■ Exercise prompt ■
Of the lines in the data below, write out exactly those from the one holding "Tell a Joke (17, 1978)" through the one holding "The wildwest (23, 749)", both included.
--- Records for this task Enclosed Below ---
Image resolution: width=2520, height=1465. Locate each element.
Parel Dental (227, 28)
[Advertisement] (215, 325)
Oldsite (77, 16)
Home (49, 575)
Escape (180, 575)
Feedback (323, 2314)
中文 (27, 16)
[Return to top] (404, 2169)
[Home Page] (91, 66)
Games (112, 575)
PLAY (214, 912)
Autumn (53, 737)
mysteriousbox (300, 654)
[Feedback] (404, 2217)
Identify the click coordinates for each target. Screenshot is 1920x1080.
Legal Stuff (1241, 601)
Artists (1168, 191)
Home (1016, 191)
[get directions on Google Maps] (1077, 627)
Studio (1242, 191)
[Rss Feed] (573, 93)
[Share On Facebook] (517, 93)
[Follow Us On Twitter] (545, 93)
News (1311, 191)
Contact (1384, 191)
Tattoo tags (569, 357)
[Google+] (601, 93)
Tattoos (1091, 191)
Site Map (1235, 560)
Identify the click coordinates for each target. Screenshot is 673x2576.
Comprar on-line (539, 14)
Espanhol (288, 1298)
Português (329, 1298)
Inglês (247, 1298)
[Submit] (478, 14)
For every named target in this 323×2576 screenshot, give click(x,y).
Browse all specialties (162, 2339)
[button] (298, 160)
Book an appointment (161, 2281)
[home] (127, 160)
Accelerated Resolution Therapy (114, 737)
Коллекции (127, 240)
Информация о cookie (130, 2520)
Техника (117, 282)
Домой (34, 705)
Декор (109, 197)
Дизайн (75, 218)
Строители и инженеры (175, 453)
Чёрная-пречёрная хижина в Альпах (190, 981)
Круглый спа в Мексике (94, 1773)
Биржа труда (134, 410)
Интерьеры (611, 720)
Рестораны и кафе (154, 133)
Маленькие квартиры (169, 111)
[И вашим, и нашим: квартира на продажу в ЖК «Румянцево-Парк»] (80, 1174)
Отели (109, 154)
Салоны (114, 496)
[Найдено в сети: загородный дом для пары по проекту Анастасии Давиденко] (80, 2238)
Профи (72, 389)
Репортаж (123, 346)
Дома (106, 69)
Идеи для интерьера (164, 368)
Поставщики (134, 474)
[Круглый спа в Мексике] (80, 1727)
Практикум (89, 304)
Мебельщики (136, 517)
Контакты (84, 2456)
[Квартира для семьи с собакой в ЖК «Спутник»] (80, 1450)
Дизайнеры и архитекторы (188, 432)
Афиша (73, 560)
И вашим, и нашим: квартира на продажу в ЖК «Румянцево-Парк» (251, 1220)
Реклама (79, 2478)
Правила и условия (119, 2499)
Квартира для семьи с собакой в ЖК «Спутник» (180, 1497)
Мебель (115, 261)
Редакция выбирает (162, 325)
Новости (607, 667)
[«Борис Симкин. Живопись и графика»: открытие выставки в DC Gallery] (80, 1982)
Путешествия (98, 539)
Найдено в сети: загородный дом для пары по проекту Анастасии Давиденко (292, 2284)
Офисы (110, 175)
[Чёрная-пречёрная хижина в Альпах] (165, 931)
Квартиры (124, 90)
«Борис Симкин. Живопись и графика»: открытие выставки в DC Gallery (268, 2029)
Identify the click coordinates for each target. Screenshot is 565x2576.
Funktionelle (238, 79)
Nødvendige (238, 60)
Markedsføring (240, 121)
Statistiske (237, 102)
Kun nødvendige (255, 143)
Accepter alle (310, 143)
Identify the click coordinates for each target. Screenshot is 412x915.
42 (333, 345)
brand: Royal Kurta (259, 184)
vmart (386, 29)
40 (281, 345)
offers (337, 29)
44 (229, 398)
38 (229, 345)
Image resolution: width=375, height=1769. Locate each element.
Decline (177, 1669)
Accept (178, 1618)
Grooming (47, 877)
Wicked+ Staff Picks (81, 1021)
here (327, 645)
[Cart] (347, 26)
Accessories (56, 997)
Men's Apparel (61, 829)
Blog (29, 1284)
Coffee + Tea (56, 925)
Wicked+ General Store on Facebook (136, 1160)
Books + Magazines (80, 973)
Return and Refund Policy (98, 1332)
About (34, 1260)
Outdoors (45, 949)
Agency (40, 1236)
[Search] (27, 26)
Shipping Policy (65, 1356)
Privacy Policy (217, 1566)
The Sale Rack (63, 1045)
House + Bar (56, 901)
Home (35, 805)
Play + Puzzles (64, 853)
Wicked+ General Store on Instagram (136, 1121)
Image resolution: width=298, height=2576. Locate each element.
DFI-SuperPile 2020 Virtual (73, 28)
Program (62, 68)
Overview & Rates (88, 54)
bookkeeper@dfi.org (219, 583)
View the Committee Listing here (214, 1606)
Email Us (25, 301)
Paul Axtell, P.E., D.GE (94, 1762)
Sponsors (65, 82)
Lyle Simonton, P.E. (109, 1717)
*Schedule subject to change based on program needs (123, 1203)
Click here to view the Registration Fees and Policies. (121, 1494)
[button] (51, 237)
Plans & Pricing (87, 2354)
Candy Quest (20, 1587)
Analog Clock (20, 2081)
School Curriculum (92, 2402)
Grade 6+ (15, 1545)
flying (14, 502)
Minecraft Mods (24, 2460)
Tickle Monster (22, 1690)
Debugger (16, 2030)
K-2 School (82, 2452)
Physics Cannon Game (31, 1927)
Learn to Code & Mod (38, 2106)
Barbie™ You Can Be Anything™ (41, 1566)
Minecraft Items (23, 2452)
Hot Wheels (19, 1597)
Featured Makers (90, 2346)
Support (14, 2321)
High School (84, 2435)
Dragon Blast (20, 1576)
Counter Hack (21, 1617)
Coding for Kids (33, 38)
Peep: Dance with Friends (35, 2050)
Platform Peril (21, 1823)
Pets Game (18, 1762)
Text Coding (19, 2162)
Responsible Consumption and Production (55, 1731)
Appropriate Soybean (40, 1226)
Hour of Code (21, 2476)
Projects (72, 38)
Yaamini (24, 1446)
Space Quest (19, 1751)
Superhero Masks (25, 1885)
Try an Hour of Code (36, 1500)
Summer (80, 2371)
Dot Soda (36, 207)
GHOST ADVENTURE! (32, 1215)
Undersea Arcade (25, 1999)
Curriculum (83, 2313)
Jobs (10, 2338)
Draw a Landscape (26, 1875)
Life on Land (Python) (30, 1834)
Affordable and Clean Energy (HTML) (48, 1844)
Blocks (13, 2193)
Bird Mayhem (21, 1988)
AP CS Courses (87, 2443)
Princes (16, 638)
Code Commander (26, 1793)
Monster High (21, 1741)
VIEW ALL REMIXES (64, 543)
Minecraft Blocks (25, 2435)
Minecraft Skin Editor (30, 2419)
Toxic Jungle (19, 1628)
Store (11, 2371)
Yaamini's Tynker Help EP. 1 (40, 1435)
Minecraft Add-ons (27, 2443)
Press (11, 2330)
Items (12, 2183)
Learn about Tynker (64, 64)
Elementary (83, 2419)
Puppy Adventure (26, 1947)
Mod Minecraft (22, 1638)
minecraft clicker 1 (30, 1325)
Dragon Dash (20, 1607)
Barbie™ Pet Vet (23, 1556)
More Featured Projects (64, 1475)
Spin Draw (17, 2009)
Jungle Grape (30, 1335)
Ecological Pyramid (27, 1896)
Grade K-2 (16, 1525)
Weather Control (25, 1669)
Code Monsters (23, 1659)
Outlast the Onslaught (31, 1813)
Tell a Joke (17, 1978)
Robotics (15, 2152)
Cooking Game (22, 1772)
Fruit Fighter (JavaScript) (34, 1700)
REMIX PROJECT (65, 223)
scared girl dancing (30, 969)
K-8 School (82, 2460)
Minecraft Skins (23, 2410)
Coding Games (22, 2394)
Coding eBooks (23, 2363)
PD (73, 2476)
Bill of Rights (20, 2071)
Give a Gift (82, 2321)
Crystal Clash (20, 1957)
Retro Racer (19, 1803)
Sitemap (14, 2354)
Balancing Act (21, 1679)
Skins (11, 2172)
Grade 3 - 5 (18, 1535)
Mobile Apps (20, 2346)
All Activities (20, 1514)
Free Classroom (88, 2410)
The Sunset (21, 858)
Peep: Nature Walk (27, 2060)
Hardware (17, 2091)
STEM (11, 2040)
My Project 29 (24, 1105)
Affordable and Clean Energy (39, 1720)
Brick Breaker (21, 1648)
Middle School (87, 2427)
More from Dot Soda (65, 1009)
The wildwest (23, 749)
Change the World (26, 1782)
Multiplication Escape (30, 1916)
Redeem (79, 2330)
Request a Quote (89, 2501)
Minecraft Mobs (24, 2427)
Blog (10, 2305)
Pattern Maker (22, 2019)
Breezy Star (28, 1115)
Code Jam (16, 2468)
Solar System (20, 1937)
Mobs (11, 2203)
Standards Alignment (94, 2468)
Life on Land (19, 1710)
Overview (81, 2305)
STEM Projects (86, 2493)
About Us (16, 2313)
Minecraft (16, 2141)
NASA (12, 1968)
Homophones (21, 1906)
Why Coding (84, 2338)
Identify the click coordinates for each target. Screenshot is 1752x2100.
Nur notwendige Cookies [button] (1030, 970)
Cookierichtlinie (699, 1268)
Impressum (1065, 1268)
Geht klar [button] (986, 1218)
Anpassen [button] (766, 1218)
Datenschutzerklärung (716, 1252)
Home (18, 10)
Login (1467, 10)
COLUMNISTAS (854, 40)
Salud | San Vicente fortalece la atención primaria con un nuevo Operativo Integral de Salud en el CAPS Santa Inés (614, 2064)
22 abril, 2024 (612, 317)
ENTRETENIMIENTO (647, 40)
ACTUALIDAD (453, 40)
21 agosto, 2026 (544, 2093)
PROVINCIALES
--- End of Enclosed Records for this task ---
■ Solution for this problem ■
Tell a Joke (17, 1978)
Robotics (15, 2152)
Cooking Game (22, 1772)
Fruit Fighter (JavaScript) (34, 1700)
REMIX PROJECT (65, 223)
scared girl dancing (30, 969)
K-8 School (82, 2460)
Minecraft Skins (23, 2410)
Coding Games (22, 2394)
Coding eBooks (23, 2363)
PD (73, 2476)
Bill of Rights (20, 2071)
Give a Gift (82, 2321)
Crystal Clash (20, 1957)
Retro Racer (19, 1803)
Sitemap (14, 2354)
Balancing Act (21, 1679)
Skins (11, 2172)
Grade 3 - 5 (18, 1535)
Mobile Apps (20, 2346)
All Activities (20, 1514)
Free Classroom (88, 2410)
The Sunset (21, 858)
Peep: Nature Walk (27, 2060)
Hardware (17, 2091)
STEM (11, 2040)
My Project 29 (24, 1105)
Affordable and Clean Energy (39, 1720)
Brick Breaker (21, 1648)
Middle School (87, 2427)
More from Dot Soda (65, 1009)
The wildwest (23, 749)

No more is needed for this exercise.